Re: Low Level Network Connections
by gellyfish (Monsignor) on Mar 01, 2002 at 23:20 UTC

    You might want to look at Net::Pcap if nothing else will suit.

    /J\

Re: Low Level Network Connections
by zengargoyle (Deacon) on Mar 02, 2002 at 02:07 UTC

    You say: "I have 9 IP blocks to monitor on a weekly basis for the addition of hosts."

    What do you mean?

    1. I don't trust my co-lo's security. I'm fearfull somebody is going to sneak in and put a machine on my hub without my knowledge.
    2. I have a bunch of UML hosts and I want to make sure my IP's don't end up on somebody elses host.
    3. I'm scanning (2**16) * 2 * every IP that's mine without checking to see if the machine is actually there in a single thread. (this over dialup is a fools-errand)
    4. Other...

    Each is a different problem.

    If you have reason enough to be paranoid to such a degree (not that it's a bad thing to be), here's a first go at it.

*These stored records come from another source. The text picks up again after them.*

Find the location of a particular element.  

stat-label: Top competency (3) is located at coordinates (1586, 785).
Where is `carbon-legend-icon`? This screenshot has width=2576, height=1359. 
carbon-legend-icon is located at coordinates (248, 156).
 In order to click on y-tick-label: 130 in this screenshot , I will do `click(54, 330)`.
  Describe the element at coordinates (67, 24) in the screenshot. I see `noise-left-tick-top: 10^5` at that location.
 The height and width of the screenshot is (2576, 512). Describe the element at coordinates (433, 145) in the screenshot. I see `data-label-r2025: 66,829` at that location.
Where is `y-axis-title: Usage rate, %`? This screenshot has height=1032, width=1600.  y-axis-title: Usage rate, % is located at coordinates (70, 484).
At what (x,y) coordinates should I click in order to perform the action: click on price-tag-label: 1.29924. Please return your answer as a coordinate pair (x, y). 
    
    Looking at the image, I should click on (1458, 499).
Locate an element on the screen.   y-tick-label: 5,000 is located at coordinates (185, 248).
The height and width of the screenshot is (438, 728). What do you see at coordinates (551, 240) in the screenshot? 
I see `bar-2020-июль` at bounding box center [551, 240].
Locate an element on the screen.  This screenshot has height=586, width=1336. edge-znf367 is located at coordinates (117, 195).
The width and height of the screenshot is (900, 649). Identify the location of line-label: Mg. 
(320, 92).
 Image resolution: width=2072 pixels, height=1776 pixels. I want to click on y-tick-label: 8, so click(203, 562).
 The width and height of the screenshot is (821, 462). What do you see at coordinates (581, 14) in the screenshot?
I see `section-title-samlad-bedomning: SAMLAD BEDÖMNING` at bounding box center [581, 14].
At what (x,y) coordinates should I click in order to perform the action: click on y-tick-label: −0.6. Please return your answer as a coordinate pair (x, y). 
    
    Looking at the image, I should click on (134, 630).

    I'm going to assume that you're scanning from outside your space on the odd chance that a cracker/whatever might be smart enough to hide something on your server that won't respond to hosts in it's local subnet.

    I'm also assuming that you have a single router interface from your provider for all your subnets. Things can get more complex.

    Make sure the ACL on the interface drops(logs) incoming packets from outside your address space (spoof).

    Put a secure as possible server on you net. Say only latest SSH on non standard port. If you can arrange a static ip for your dialup.... (ha) only accept connections from the static ip.

    SSH to the sekret server, add an alias to it's interface for some far out random ip, use nmap from that alias.

    Try ping -b. A host that want's to communicate will have to answer an ARP.

    Run Snort on the sekret server. Pay special attention to alerting on traffic to (host|port)'s that aren't on your special list. Bonus: have it page you when it finds something at 3:14 a.m.